Excerpted data:
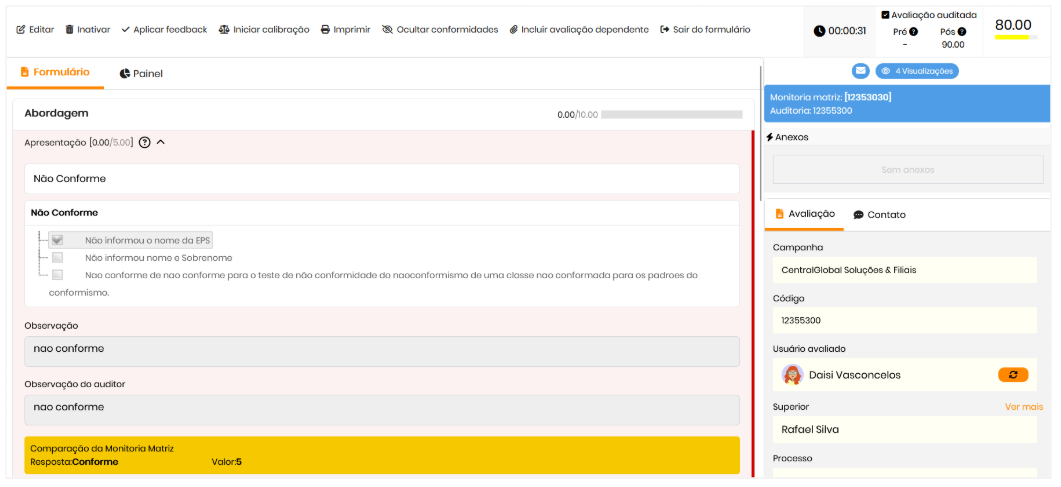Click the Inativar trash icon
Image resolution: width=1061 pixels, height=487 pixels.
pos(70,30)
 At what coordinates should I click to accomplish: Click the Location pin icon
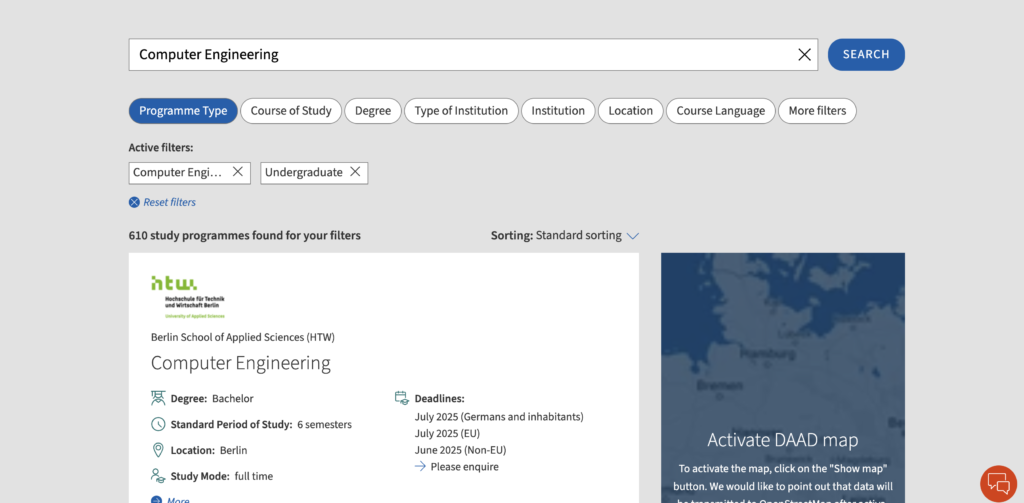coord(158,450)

--

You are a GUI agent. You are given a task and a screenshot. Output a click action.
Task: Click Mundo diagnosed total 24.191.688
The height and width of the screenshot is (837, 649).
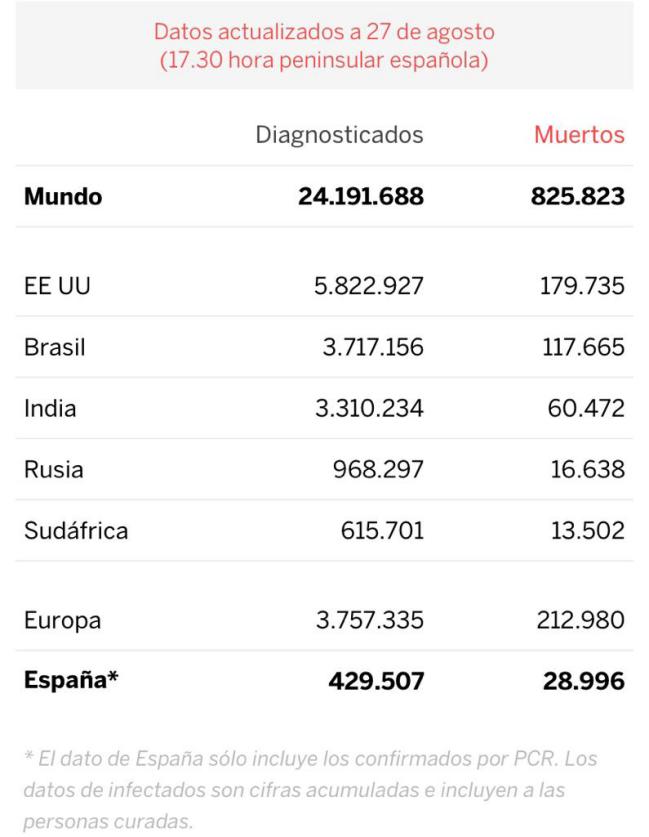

What this task involves: Wherever a line contains the string "screenshot", copy that line from the data.

Task output:
You are a GUI agent. You are given a task and a screenshot. Output a click action.
The height and width of the screenshot is (837, 649).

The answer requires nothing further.